Posted on August 1, 1993July 10, 2018

Well-designed HR Policies Improve TQM Initiatives

Question:
What can Granite Rock Co., a 380-employee manufacturer of road-construction materials, teach larger organizations about quality human resources management?


Answer:
Just about everything they need to know. As a 1992 winner of the Malcolm Baldrige National Quality Award, the Watsonville, California-based company knows all about quality and how to obtain it. But as Laura Junod, personnel representative, explains, “We didn’t restructure our personnel policies because of any TQM process. Instead, quality happened because we were people-focused.” In other words, quality was the result of well-designed HR policies, not the motivator for them.


Everything that the quality consultants tell HR people to do, Granite Rock has done and done well. From communication and employee recognition to training and team building, each one of the small firm’s HR practices is a study in perfection.


Employee development:Granite Rock has eliminated conventional performance reviews in favor of Individual Professional Development Plans (IPDP), which may be its most original contribution to HR development. Every year, each worker sits down with his or her supervisor and maps out a series of goals for the coming year in such areas as skill development and actual job accomplishments. The IPDP process is voluntary, but at last count, more than 75% of all employees, including the union members making up two-thirds of its work force, had chosen to participate. Instead of emphasizing past performance, the IPDP allows the employees to set developmental goals in conjunction with the firm’s needs. It’s through this process that the company’s quality plans and HR systems come together.


Once the employee and manager agree on the goals outlined in the IPDP, management reviews the plan confidentially at a roundtable meeting. By reviewing these documents, managers can determine what types of education and training their workers need to reach their goals. The company uses the IPDP strictly for employee and organizational development; compensation decisions are made separately.


This emphasis on employee development would be just talk if it weren’t for the tremendous investment that the company makes in training. Each year, it spends more than $1,000 per employee on various training programs.

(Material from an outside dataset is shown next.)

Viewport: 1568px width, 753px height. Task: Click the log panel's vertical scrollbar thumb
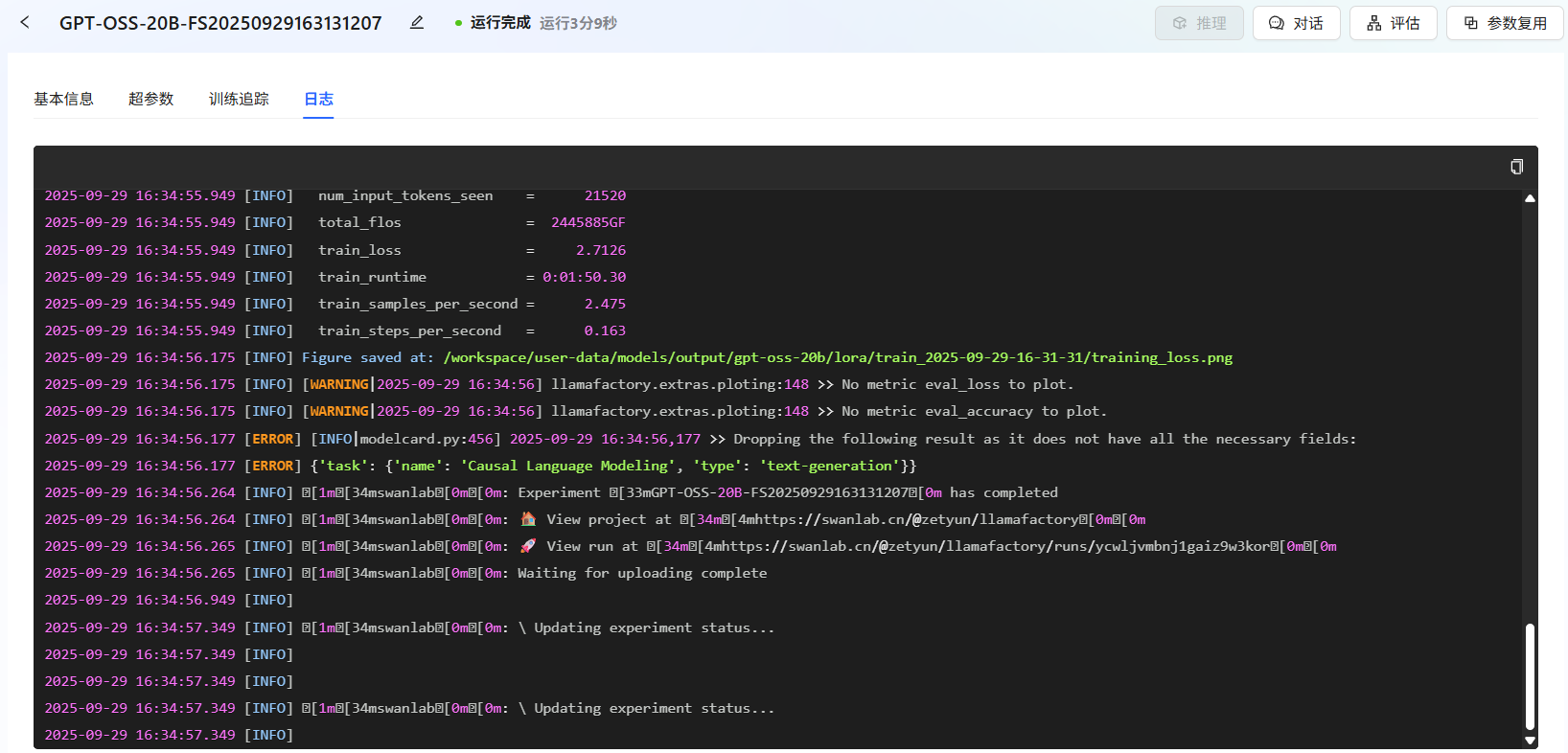pyautogui.click(x=1530, y=675)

Through its Graniterock University, the organization covers the cost of internal and external seminars. These seminars include topics ranging from interpersonal skills to business law. The organization has brought high-caliber business consultants, such as Tom Peters, in to speak to employees.


Granite Rock covers all costs of employee education, whether it involves taking a course at the local community college or attending a professional conference 2,000 miles away. Moreover, employees receive paid time off to attend the courses.

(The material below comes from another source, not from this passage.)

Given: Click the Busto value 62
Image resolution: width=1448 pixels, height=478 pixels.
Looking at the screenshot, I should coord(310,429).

Communication and recognition: Placing so much emphasis on training requires that the company communicate regularly with employees about the developmental opportunities being offered. Granite Rock does this in a variety of ways. First there’s Tuesday Facts, a weekly news bulletin that the company faxes to all 13 locations.


There also is RockTalk, a glossy, three-color employee newsletter that’s published quarterly. Furthermore, the organization frequently mails out letters from the president with employee paychecks.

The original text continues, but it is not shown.